3. Please note that where the statute is being claimed it must be proven. In this regard you are referred to the notes to paragraph 2 of LR Form 6 of the Schedule of Forms to the Land Registration Rules, 2012. Accordingly, in respect of each party against whom adverse possession is claimed please set out fully the precise time and circumstances of their permanent departure and their destination, e.g. on marriage, emigration, entering the religious life, hospitalisation, or whatever. Indicate if any party returned and if so provide full details of the circumstances of such return. The history of possession must be clearly shown from the date of death of the registered owner [if claiming through the registered owner] or from the date of entry into possession [if claiming against the registered owner] Where the applicant claims in succession to others, it must be shown who they were how they acquired their respective interest and how such interest devolved to the applicant.
4. State the names and present addresses of the Personal Representative(s) and the next of kin for the purpose of service of any notices deemed necessary.
5. State the names and present addresses of all persons or their successors known to the applicant who would but for the Statute of Limitations have any interest in the property or who might be concerned with the property in any way.
6. Please provide full details and give the full circumstances of the original entry into occupation of the property by . Show that his/her possession was adverse or became adverse. Show that he/she had the necessary animus possedendi. Please show that he/she did not occupy the property by permission, by agreement as caretaker, as a tenant or on any understanding with the registered owner.
7. State the use to which the applicant has put every part of the application property over the entire period claimed. State what acts of ownership were exercised by him/her, to what use and enjoyment he/she put the land and show how such acts of ownership and use and enjoyment amounted to exclusive possession.

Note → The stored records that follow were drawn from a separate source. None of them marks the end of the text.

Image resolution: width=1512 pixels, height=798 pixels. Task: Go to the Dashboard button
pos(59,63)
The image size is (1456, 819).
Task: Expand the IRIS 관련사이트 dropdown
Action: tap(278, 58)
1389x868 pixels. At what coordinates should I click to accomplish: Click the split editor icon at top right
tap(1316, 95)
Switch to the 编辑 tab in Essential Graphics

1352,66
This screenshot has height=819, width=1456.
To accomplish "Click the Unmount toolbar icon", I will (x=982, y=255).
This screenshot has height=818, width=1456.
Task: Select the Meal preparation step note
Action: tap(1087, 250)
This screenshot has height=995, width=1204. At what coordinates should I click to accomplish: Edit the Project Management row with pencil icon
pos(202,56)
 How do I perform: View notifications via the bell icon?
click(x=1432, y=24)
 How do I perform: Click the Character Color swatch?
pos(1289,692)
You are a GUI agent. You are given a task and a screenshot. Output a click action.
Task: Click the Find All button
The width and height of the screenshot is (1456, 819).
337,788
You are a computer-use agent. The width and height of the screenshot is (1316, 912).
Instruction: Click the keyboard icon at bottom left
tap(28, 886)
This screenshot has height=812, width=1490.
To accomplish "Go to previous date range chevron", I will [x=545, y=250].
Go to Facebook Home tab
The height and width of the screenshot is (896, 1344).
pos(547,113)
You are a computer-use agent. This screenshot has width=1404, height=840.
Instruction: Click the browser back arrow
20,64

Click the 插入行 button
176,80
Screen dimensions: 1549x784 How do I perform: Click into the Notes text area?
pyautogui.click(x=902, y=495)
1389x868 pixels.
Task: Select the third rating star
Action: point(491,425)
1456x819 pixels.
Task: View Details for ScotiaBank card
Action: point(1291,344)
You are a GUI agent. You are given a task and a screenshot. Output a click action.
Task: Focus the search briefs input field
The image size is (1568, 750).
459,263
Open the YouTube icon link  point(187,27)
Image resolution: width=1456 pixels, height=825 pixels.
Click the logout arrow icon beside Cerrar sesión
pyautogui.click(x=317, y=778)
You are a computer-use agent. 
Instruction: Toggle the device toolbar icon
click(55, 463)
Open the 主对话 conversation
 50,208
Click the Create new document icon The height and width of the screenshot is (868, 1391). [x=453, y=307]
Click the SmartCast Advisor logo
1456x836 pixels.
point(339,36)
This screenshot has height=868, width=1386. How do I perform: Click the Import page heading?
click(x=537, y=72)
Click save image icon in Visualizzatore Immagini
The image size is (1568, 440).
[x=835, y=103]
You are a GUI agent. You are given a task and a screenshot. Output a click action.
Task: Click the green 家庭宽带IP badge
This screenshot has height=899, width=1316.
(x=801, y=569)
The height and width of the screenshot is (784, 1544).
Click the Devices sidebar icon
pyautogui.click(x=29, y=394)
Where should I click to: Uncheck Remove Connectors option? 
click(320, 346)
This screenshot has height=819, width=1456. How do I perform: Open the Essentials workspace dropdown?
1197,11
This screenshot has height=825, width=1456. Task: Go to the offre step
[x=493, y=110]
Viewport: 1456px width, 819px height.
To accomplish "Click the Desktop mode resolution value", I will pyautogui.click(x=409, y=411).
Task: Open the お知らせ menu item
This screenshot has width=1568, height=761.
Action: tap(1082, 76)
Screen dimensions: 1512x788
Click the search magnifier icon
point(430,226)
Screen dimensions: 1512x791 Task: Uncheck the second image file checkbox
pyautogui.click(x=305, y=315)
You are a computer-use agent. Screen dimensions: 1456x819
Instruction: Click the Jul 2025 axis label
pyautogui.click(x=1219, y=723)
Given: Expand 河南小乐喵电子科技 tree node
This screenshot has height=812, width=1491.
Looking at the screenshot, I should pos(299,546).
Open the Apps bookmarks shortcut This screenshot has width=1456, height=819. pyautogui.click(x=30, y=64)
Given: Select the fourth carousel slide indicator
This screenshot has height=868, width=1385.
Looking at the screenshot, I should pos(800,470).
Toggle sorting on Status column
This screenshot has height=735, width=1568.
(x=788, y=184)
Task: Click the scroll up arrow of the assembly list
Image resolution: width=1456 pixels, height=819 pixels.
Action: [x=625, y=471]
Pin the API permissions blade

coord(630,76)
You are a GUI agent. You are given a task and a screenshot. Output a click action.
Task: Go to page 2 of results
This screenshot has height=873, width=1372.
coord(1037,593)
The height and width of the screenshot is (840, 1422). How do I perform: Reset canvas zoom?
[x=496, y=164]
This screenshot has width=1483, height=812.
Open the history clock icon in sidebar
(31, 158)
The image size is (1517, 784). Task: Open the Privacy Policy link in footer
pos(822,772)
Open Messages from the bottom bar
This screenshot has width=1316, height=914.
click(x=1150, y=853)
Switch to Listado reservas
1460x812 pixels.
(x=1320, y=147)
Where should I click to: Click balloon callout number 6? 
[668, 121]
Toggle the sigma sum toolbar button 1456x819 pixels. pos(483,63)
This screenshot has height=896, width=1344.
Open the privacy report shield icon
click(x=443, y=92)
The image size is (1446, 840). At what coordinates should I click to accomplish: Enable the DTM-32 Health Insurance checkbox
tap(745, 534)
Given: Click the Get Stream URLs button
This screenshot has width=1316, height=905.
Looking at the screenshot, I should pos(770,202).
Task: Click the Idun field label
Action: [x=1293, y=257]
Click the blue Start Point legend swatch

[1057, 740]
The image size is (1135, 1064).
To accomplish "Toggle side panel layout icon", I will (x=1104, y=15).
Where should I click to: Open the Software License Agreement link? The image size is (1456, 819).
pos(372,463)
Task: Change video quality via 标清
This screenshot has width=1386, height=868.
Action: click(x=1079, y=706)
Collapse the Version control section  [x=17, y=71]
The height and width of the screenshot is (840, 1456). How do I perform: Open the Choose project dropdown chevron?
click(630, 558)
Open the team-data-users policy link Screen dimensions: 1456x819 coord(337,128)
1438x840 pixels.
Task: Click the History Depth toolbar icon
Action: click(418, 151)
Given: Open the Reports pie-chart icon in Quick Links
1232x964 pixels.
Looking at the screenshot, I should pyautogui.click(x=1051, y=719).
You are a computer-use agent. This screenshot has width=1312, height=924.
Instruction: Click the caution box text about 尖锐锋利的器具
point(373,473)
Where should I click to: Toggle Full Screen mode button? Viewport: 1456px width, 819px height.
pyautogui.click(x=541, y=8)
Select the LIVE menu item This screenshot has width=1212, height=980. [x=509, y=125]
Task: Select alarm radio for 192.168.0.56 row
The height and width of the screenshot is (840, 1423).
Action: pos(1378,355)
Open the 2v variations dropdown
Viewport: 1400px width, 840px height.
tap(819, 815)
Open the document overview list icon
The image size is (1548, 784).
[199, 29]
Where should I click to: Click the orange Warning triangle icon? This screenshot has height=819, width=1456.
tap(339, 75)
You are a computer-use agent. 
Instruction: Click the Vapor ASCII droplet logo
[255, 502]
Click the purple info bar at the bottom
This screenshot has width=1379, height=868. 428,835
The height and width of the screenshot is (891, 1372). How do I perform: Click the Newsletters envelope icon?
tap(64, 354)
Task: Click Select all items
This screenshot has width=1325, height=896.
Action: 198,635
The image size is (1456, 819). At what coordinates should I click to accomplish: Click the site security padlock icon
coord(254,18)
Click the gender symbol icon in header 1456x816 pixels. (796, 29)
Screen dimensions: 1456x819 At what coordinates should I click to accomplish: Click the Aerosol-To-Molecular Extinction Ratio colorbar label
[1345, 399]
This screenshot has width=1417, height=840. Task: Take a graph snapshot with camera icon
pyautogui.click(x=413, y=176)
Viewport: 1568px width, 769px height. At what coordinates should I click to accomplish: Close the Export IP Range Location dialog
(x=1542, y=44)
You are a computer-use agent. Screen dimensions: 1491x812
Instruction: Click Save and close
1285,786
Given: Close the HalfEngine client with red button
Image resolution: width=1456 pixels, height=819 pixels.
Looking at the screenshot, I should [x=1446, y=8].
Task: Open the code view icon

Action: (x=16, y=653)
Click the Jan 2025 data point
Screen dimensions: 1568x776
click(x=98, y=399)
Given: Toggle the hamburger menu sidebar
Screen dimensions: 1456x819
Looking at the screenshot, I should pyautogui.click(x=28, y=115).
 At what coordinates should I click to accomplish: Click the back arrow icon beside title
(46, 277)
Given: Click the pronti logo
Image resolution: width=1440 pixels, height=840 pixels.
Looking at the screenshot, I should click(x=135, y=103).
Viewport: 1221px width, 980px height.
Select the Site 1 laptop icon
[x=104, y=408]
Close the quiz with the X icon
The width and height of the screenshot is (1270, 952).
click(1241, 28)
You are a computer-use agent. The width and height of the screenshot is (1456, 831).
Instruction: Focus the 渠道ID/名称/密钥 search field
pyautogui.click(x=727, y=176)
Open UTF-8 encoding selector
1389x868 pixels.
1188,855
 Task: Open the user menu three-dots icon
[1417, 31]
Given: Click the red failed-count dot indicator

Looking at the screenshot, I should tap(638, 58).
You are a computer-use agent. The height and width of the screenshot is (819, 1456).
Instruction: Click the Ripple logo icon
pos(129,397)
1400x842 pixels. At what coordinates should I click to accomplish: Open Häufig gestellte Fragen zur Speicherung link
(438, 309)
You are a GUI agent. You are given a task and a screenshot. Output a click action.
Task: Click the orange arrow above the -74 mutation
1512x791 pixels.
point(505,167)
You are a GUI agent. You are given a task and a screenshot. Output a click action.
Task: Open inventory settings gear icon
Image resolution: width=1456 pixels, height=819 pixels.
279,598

8. Has the applicant and his/her predecessors in title been living on /in occupation of, the property since commencement of possession by them? Have any other persons been living on /in occupation the land or been in receipt of the rents and profits? Full details of all parties in actual possession of the application property and the basis for such possession must be provided.
9. Has the property been used by any other person for any purpose since commencement of possession by the applicant or his predecessors? If so, provide full details.
10. Has the applicant or his/her predecessors paid any rent to any person in respect of the application property? If so, when was the last such payment made. State the names and address of the person to whom such rent was paid.
11. Is the property securely bounded or fenced off from all adjoining property. What is the age nature and condition of such boundaries?
12. State the names and addresses of the owners and /or occupiers of all of the lands adjoining the application property.
13. Has the property been acquired by the applicant for use in conjunction with other property in the applicants possession? If so please provide the folio number of such property or if unregistered title, please indicate the location of such property and describe the applicant’s title thereto.
14. Lodge corroborating evidence on affidavit by an independent person relating to the possession of the applicant and his/her predecessors in title.
15. Lodge a certificate by the Revenue Commissioners pursuant to Section 62(2) of the Capital Acquisitions Tax Consolidation Act 2003 (formerly Section 146 of the Finance Act 1994) or, if appropriate, a solicitor’s certificate in the form prescribed by Section 62(7) of the Capital Acquisitions Tax Consolidation Act 2003 (formerly Section 128 of the Finance Act 1996.)
16. Lodge all documents of title in the applicant’s possession or control relating to the application property.